Leave out the pictures, and print exactly the lines from the one holding "Task: Select the Wire drawing pencil tool" through the last line of the material.

DATASET EXTRACT:
------------------------------------------------------------------------
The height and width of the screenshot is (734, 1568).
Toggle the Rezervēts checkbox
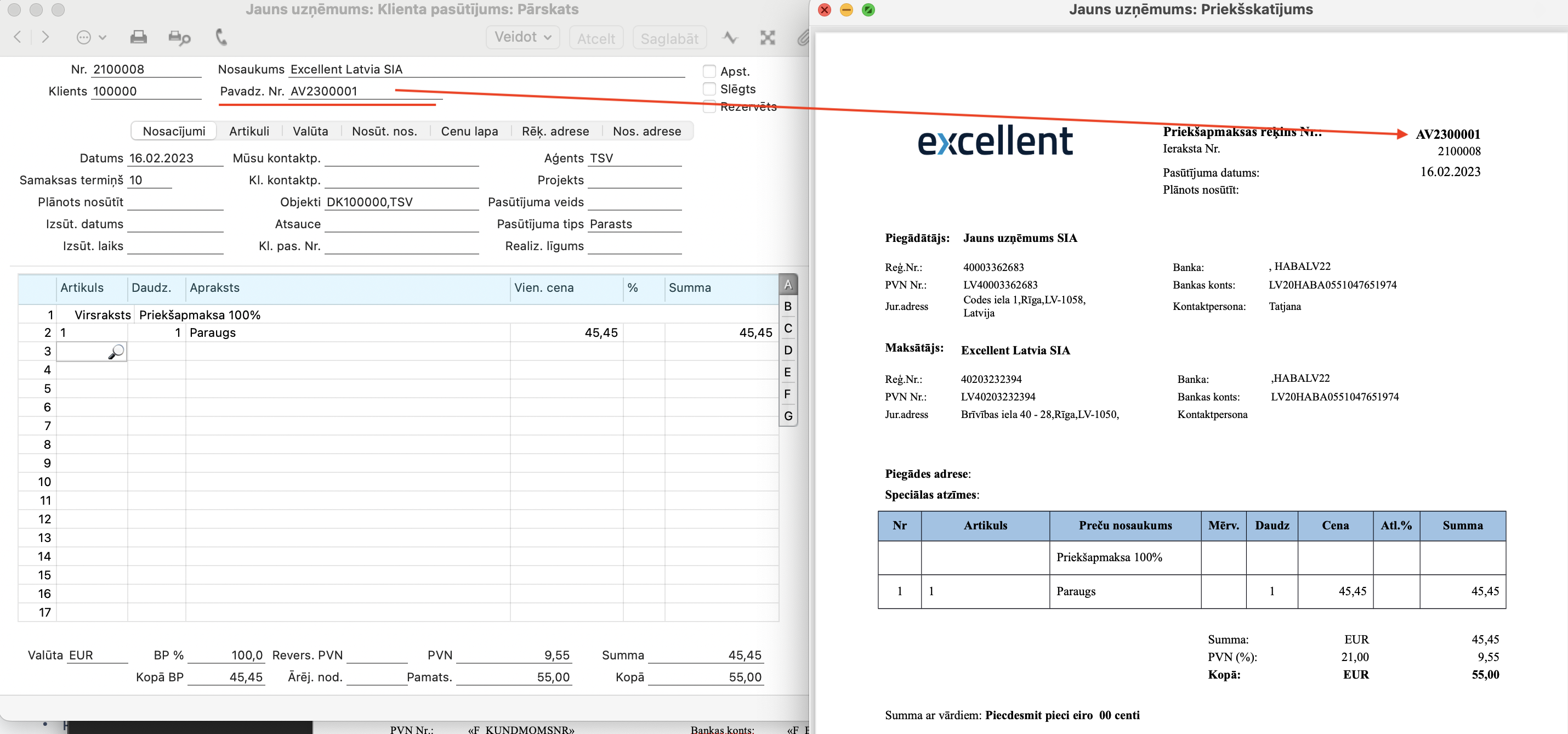click(709, 106)
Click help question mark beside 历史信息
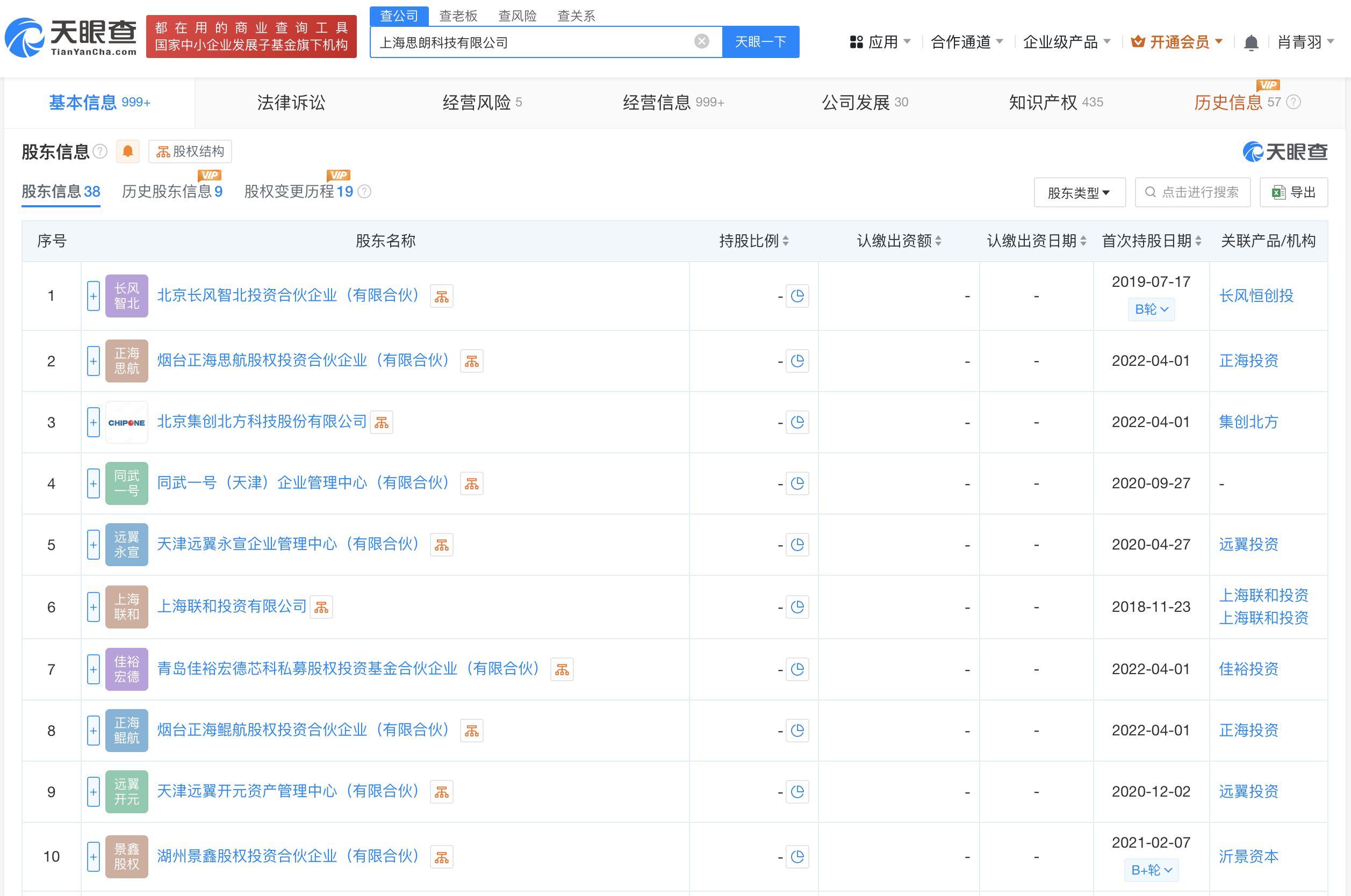 pyautogui.click(x=1294, y=102)
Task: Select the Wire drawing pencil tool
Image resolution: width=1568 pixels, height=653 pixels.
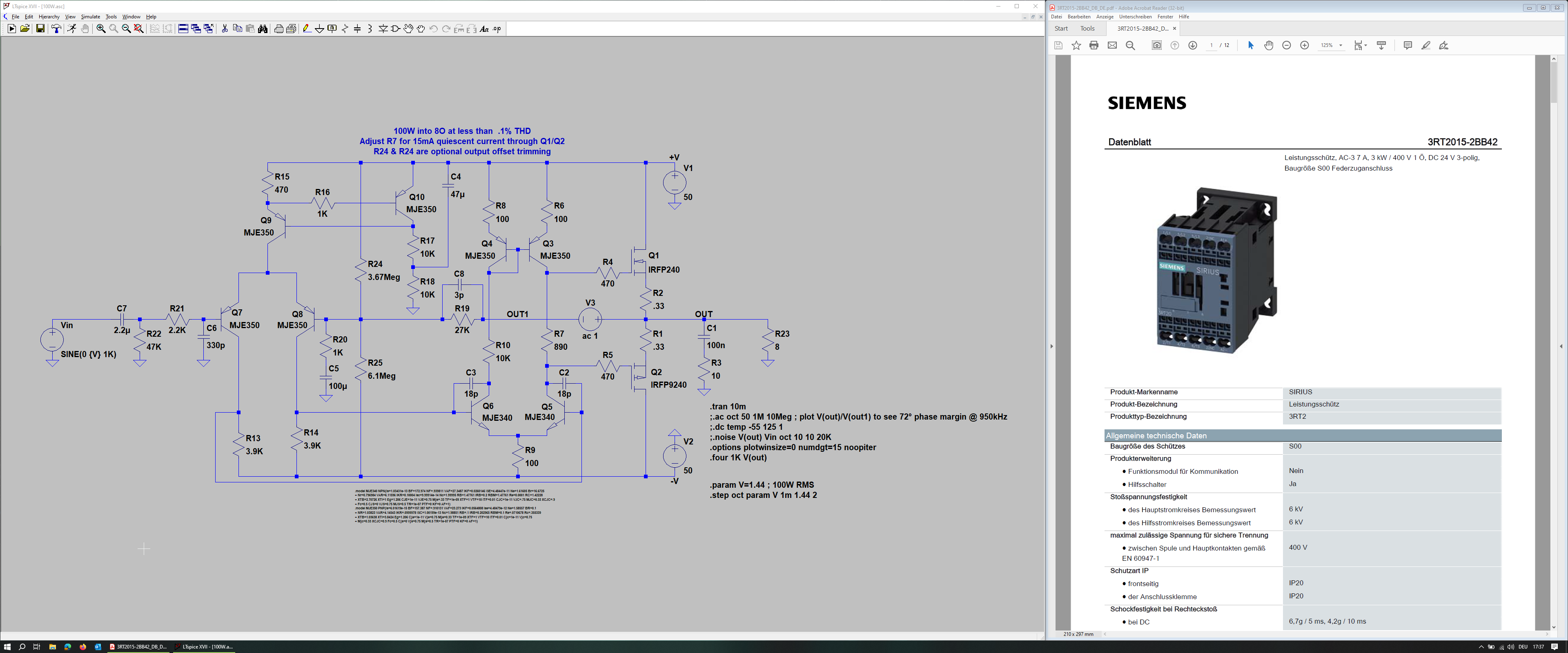Action: 307,29
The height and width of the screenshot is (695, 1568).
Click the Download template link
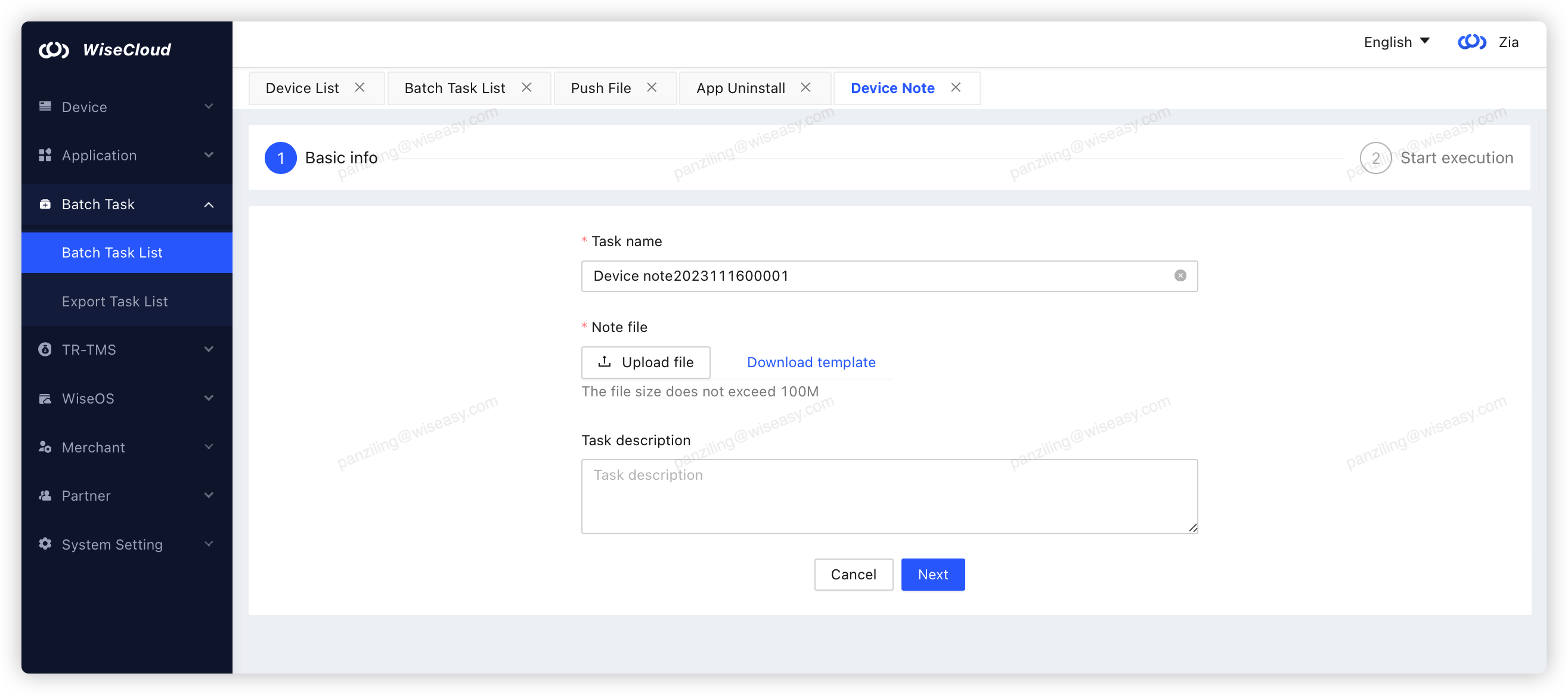[811, 362]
------------------------------------------------------------------------
TASK RESPONSE:
Task: Select the Wire drawing pencil tool
Image resolution: width=1568 pixels, height=653 pixels.
Action: 307,29
The height and width of the screenshot is (695, 1568).
Click the Download template link
[811, 362]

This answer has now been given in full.